Nothing about this crisis aid is easy for business owners and it sure isn’t free.

Even getting one of those Payroll Protection Program loans from the government can trigger a default on a regular commercial bank loan, as it doesn’t only take missed loan payments to get in trouble with a bank.

That is because banks typically make borrowers agree they won’t take out any more loans — even a lifeline PPP loan that likely won’t need to be paid back.

More than 46,000 Minnesota borrowers received PPP loans in the first batch. Banks have been doing the right thing in these cases, said attorney Michael Rosow of Minneapolis law firm Winthrop & Weinstine. Some even waived that no-new-borrowing provision with a blanket statement rather than sending customers a letter.

This is the kind of thing that falls under the federal bank regulator guidance to “work constructively” with borrowers, as the Federal Deposit Insurance Corp. put it earlier as part of its response to the COVID-19 pandemic.

If ever there was a time for banks to follow that advice, it’s now. Foreclosures, debt restructurings and so on can be messy and destructive to the productive capacity of the economy.

We’re still early in this economic crisis, but banks should err on the side of keeping businesses able to recover and able to pay their workers and suppliers.

“What the regulators are trying to tell us is that if somebody is having problems with payments, I wouldn’t go forward with a collection action when really it’s not their fault” due to social distancing requirements including closures amid a pandemic, said Keith Ahrendt, the chief credit officer of regional banking firm Bremer Financial Corp. “It’s taking all that stuff into consideration. And I would say use common sense.”

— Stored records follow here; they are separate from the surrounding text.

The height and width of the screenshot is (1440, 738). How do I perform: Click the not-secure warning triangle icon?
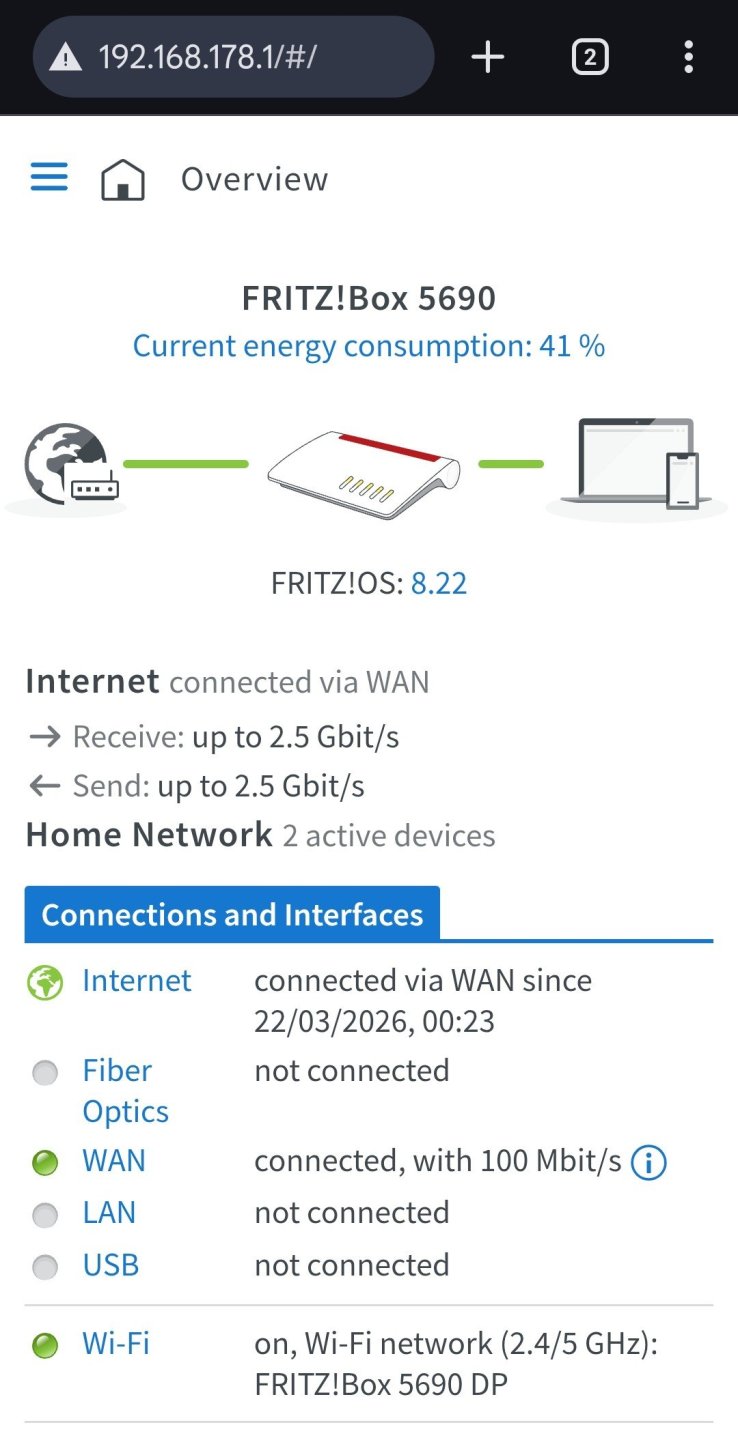click(66, 58)
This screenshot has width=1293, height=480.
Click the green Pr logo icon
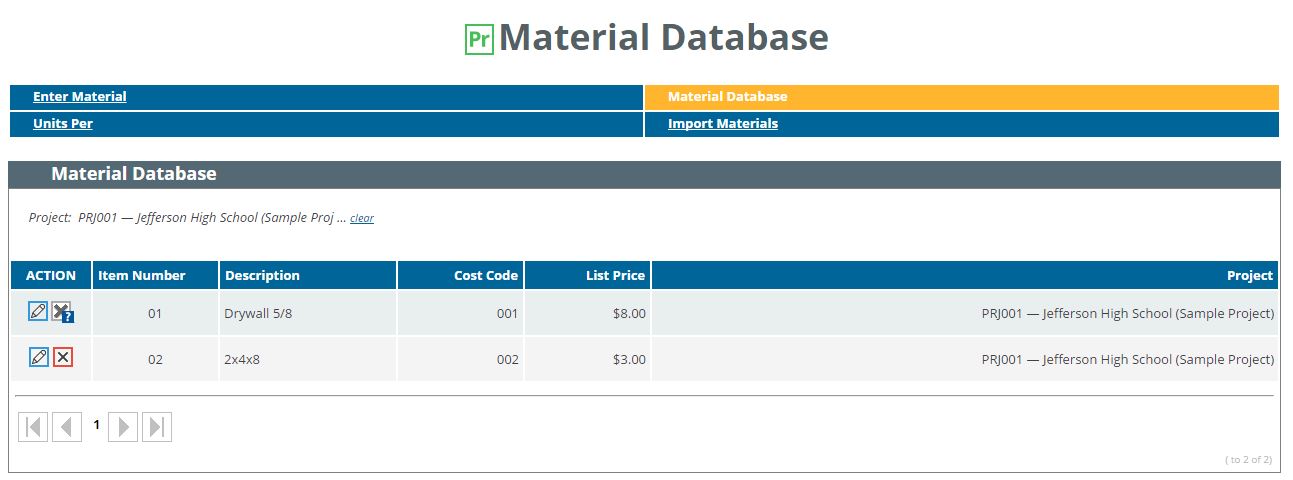(x=479, y=39)
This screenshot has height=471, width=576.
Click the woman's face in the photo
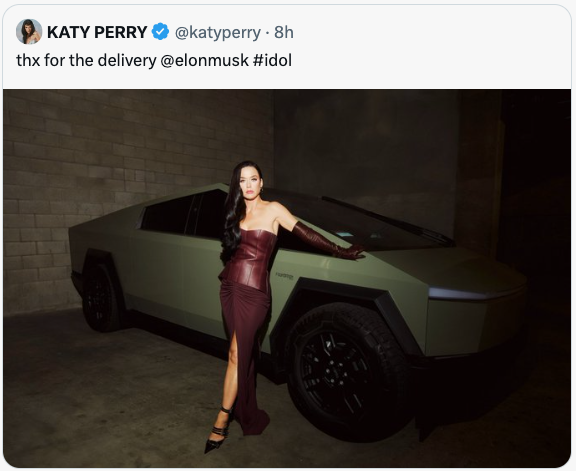click(x=249, y=187)
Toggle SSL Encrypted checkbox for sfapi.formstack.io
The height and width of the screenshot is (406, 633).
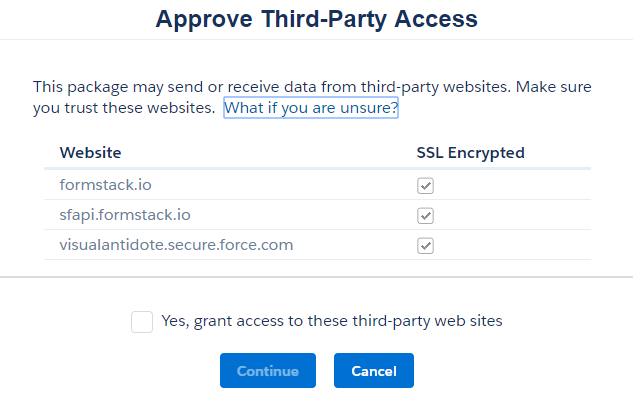click(x=425, y=216)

Bankers have been busy in April, among other things processing the surge of PPP loans for customers. They’ve also taken quick action on other loans.

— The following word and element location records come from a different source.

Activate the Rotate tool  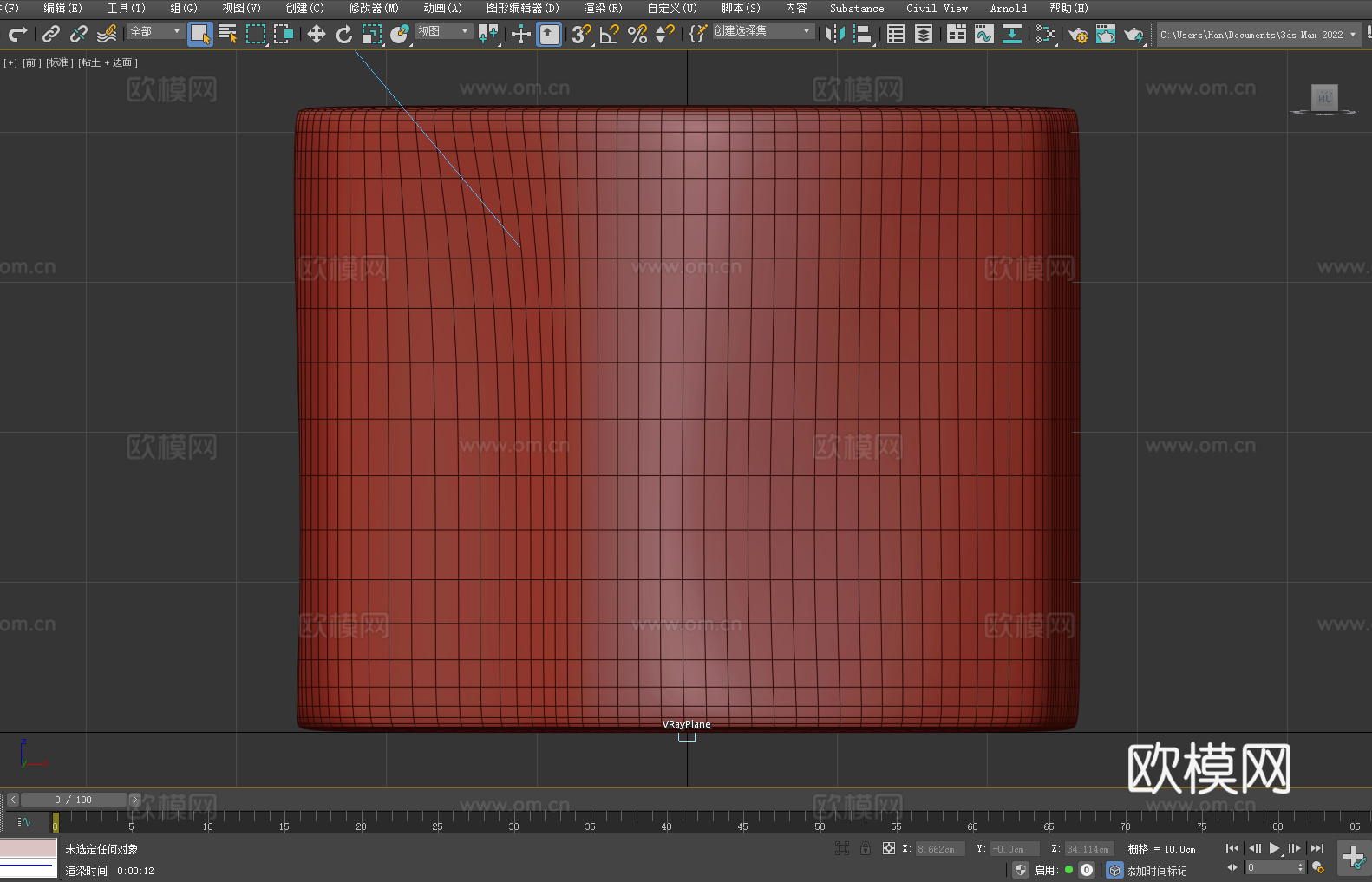pos(343,34)
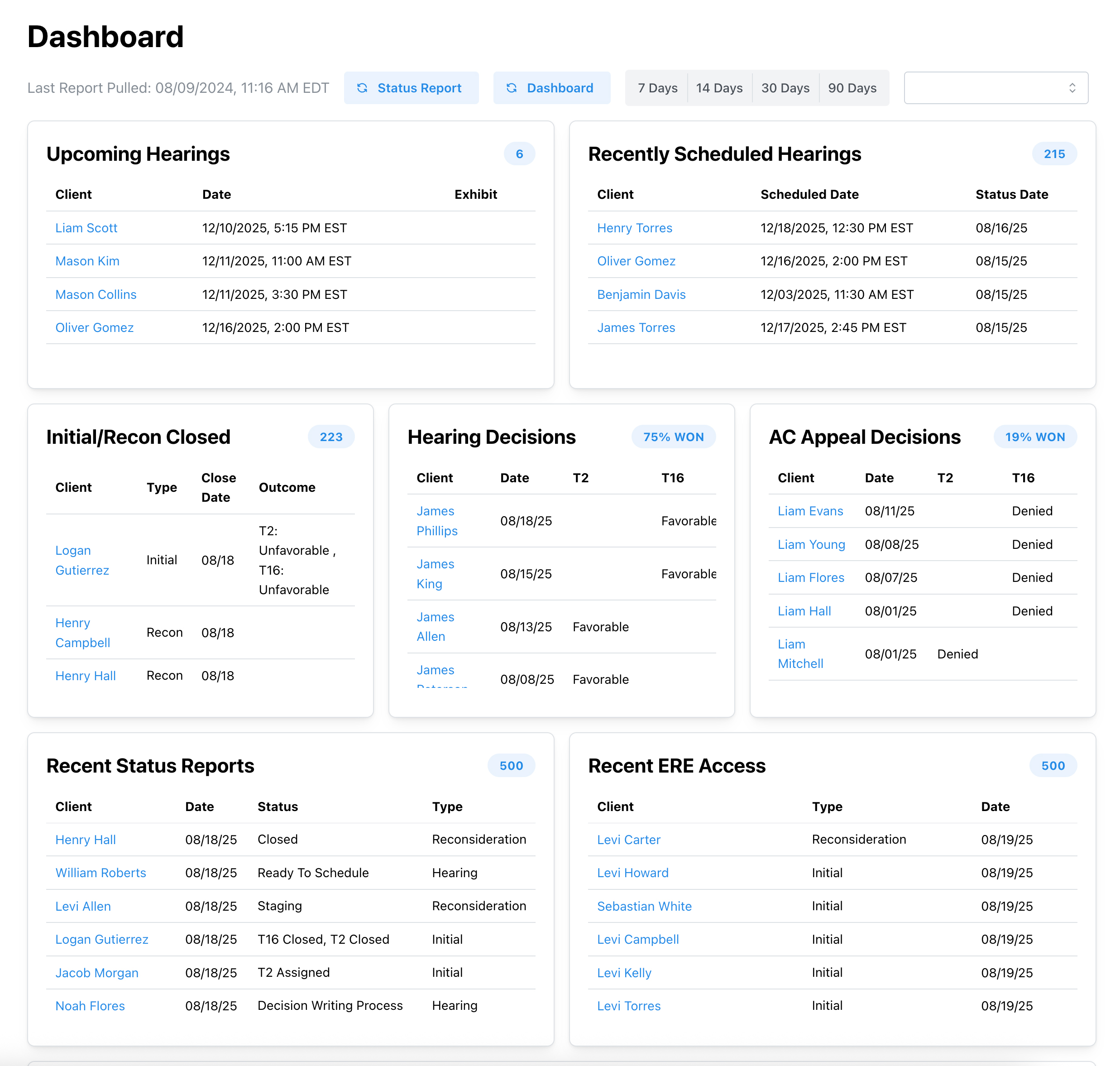Viewport: 1120px width, 1066px height.
Task: Select the 90 Days time filter
Action: point(852,87)
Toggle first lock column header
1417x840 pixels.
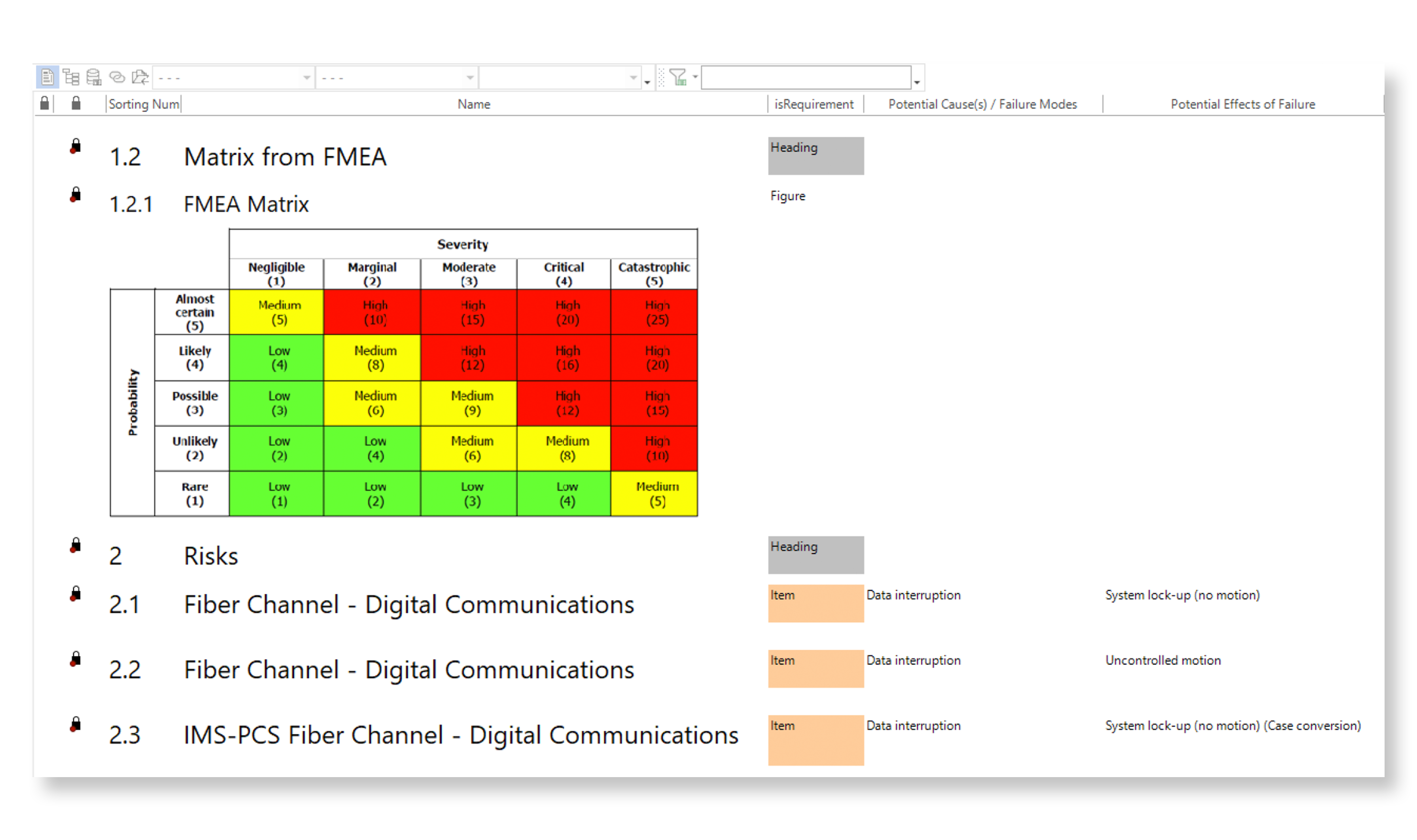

Big banks in particular, Rosow said, have made broad deferrals of payments or otherwise eased constraints on borrowers.

“What is very fair to say is that banks of all sizes have been going to extreme lengths to work with their customers,” he said. “One institution in particular has given all of its corporate borrowers 90 days of payment holidays, just across the board.”

There are many ways to help business borrowers besides deferring payments, including rewriting their existing loan agreements.

Business borrowers generally agree to a list of do’s and don’ts, from reporting financial results regularly to limiting how much money the owners can take out as profit distributions.

Borrowers might also need to hit financial performance targets, too, like generating sufficient cash earnings over the previous 12 months or maintaining enough asset value as collateral.

Those things, part of what are called loan covenants, are written into agreements to help the bank manage its risk. But they could be changed at least temporarily to see if this short-term economic crisis does flip to the beginnings of a recovery.

It might seem like generous and flexible bankers are a good thing for an economy at any point of the business cycle, but that’s not always the case. The term “loose banking” never describes a good thing.

Banks also have their own obligations to meet, including to depositors. And it’s generally unhealthy to let loan problems fester. This is sometimes explained with the metaphor of pruning a tree. No pruning, no new growth.

Bankers call managing loans in default “workout.” In workout, bankers hope to at least recover most of the principal and interest if not the full amount while keeping the borrower from tipping over.

If it comes to that, both sides have lost.

Loans often go into workout when the bankers conclude the borrower hasn’t done the right things to fix problems, Bremer’s Ahrendt said, obviously not the case for businesses affected by the stay-at-home order required to slow spread of the coronavirus.

If asset prices are declining and odds favor that trend continuing, though, then any bank might decide to move more aggressively. Bankers also can’t let a borrower keep burning cash with no end in sight.

What’s at stake is that no one wants the banks to contribute to making the economic crisis worse by precipitating a cascade of defaults, foreclosures and subsequent asset sales.

That’s the thing that makes recessions so brutal, how one bad thing leads to another. Households that lose income, like from a job loss, almost always reduce their spending, for example. And that ends up cutting the incomes of other people and then they cut back. And so on.

The same kind of thing can happen in foreclosures and messy restructurings, as workers get idled and more assets end up getting dumped on a market with too few buyers already. That can include residential real estate, since small-business loans might be secured by the owner’s house, according to a small-business lending survey.

One of the lessons of the Great Recession of 2007 to 2009 that sticks with Rosow, who chairs the Winthrop & Weinstine practice for banks and loan-servicing companies on workouts and debt restructurings, came from the niche of new concrete pump trucks used on construction sites.

He recalled an estimate from that era that there might be no demand for new pump trucks for 10 years as construction activity collapsed. Bankers and their customers working through loan problems in that industry, he continued, wanted to keep from flooding the used pump-truck market all at once.

“We saw the downward spiral that happened in the real estate market in 2008, and how that impacted everybody across the spectrum,” he said. “Financial institutions are very aware of that. [They] are working very hard to make sure that even those companies that aren’t going to make it are positioned to transfer those valuable underlying assets that maximizes the value and decreases the damage done to the owners.

“And that positions things to be turned on quickly.”